Day - 7 of SQL for Data Science
SQL Aggregation
In the world of data management and analysis, SQL (Structured Query Language) plays a pivotal role. One of its most powerful features is aggregation, which allows us to summarize and condense vast amounts of data into meaningful insights.
In this article, we will dive deep into the concept of SQL aggregation, exploring its various functions and syntax.
Use the ERD Diagram to understand and write queries :
What is SQL Aggregation?
SQL aggregation refers to the process of transforming multiple rows of data into a single summary. Instead of working with individual records, we apply functions to groups of records to produce meaningful results. SQL provides several aggregation functions, such as COUNT, SUM, AVG, MIN, MAX, and more, that enable us to perform calculations across multiple rows efficiently.
NULLs in SQL
In SQL, NULL represents the absence of a value in a particular column of a row. It does not signify zero, empty, or any specific data type but rather indicates the lack of a meaningful value. Think of it as a placeholder for missing or unknown information.
Important Point
When identifying NULLs in a WHERE clause, we write IS NULL or IS NOT NULL. We don't use =, because NULL isn't considered a value in SQL. Rather, it is a property of the data.
Example
Write a query that returns all the accounts where the website is not present.
SELECT *
FROM accounts
WHERE website IS NULL;
Write a query that returns all the web_events where the channel is present.
SELECT *
FROM web_events
WHERE channel IS NOT NULL;
COUNT in SQL
In SQL, the COUNT function is used to count the number of rows that meet a specific condition or the total number of rows in a table. It is one of the most commonly used aggregate functions and provides valuable insights into the size and distribution of data.

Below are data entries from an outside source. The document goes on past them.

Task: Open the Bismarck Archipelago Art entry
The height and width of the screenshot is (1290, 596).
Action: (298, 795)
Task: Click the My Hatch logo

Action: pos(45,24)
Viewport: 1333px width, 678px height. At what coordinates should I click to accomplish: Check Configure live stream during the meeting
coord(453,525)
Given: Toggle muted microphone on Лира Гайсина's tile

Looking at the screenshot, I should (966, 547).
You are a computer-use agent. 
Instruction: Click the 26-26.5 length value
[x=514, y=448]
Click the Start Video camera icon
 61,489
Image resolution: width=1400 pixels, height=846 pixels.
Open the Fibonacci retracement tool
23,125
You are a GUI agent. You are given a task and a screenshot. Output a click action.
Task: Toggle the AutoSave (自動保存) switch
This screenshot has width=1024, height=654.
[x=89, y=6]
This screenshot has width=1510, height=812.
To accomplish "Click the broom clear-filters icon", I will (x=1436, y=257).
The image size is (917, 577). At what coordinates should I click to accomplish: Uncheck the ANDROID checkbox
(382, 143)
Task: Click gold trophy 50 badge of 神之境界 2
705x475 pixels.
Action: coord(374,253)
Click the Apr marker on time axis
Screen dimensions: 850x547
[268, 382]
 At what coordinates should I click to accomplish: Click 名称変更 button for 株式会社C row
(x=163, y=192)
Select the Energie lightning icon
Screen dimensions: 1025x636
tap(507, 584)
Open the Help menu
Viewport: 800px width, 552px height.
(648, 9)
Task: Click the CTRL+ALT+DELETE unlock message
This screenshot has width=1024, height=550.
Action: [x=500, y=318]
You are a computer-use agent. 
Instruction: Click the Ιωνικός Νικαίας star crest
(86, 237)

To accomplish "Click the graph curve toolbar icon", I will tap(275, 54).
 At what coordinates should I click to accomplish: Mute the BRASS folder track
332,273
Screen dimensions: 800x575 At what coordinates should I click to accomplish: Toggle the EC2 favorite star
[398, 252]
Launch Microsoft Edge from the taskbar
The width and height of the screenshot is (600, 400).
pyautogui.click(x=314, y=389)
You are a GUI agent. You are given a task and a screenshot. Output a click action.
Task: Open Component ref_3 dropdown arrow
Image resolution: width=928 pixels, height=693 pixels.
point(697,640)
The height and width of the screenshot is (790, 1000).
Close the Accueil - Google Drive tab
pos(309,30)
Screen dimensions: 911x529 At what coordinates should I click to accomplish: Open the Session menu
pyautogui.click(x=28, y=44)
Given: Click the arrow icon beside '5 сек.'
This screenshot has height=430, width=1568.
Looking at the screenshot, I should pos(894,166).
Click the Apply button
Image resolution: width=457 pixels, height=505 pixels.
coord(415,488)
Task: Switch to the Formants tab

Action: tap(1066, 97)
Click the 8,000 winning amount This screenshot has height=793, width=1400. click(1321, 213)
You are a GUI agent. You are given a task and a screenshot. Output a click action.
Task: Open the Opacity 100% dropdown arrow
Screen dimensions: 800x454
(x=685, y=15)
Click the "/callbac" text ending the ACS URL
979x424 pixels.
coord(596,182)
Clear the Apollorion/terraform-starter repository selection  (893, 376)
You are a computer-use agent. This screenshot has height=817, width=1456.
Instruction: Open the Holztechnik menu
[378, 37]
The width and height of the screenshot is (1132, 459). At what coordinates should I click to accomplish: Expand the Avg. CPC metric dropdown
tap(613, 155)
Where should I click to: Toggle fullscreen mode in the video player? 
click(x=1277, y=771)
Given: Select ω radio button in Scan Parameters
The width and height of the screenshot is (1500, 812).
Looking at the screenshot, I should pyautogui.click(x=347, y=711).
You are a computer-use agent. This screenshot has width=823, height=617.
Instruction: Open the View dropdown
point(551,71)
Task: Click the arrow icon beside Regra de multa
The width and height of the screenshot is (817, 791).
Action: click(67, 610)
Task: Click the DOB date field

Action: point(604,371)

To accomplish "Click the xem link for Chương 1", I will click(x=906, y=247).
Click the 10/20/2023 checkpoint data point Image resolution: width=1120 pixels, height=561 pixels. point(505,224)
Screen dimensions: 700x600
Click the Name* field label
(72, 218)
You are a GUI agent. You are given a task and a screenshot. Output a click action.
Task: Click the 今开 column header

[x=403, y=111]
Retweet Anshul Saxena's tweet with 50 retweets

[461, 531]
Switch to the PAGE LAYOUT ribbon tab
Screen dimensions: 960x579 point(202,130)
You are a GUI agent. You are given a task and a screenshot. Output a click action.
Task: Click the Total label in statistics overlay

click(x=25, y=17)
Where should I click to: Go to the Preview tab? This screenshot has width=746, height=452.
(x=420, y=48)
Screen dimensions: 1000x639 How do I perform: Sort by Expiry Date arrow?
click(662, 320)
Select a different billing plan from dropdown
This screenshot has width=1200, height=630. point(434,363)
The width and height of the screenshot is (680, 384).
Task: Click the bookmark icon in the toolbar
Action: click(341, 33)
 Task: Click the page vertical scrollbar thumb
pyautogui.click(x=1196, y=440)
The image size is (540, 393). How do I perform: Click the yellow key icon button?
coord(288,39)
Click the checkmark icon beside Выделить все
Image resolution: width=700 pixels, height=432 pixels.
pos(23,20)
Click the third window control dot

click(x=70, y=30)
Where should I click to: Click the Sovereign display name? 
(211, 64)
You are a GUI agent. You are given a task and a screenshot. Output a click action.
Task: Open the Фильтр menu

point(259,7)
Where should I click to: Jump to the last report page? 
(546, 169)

The syntax for the COUNT function is straightforward :
SELECT COUNT(column_name)
FROM table_name
WHERE condition;
Let's explore two common use cases of the COUNT function :
1. Counting Total Rows
To count the total number of rows in a table, you can simply use the COUNT function without any specific column or condition.
SELECT COUNT(*) AS TotalRows FROM table_name;
The above query will return a single row containing the total number of rows in the specified table under the column alias "TotalRows."
2. Counting Rows Based on a Condition
To count the number of rows that meet a specific condition, you can use the COUNT function with a WHERE clause.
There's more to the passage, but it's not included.